C comme canon

Dans un des livres empruntés à la bibliothèque la semaine dernière, Madame trouve le billet avec le nom de l’emprunteur précédent (une ancienne élève, ’emprunteuse’, ça se dit?) qu’elle contacte aussitôt pour un joyeux petit échange d’impressions de lecture.

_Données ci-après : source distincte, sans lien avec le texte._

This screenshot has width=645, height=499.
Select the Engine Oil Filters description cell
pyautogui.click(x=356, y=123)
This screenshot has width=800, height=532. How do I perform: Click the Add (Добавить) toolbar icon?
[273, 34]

Il s’agit d’un des titres de Dimitri Verhulst (qui a eu l’honneur de deux ou trois traductions françaises pour d’autres de ses œuvres) et que Madame découvre ces derniers mois, maintenant qu’elle n’est plus Madame et prend le temps de lire aussi en néerlandais.

Justement ces jours-ci il est beaucoup question des 50 titres faisant partie du « canon littéraire » néerlandophone, donc les œuvres qu’il « faut avoir lues ».

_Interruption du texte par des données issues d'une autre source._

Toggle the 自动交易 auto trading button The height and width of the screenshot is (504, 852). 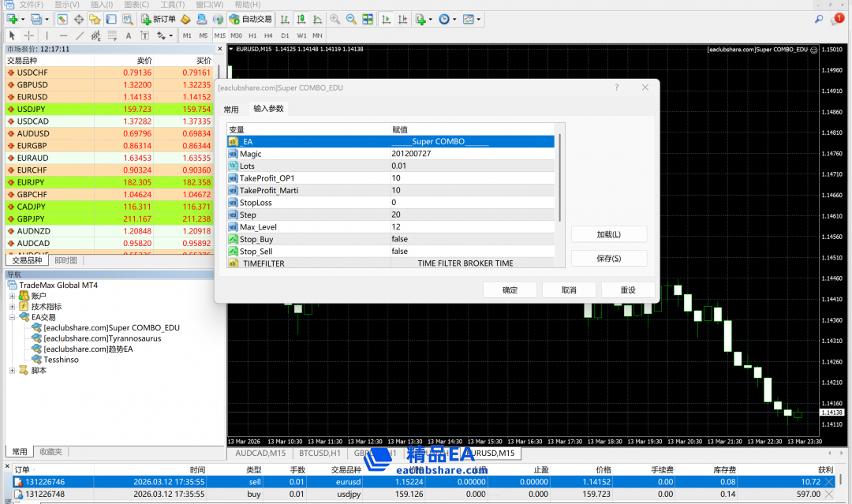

Il en est surtout question à cause d’un auteur qui vient de se voir éjecté de ladite liste en raison de racisme. Madame ne peut s’empêcher d’y voir surtout un effet de mode…

Bref.

Parce qu’en principe les seuls critères pour qu’une oeuvre soit admise dans ce panthéon – qui recouvre huit siècles – c’est qu’elle doit avoir été écrite en néerlandais, publiée il y a au moins 25 ans et que son auteur doit être mort.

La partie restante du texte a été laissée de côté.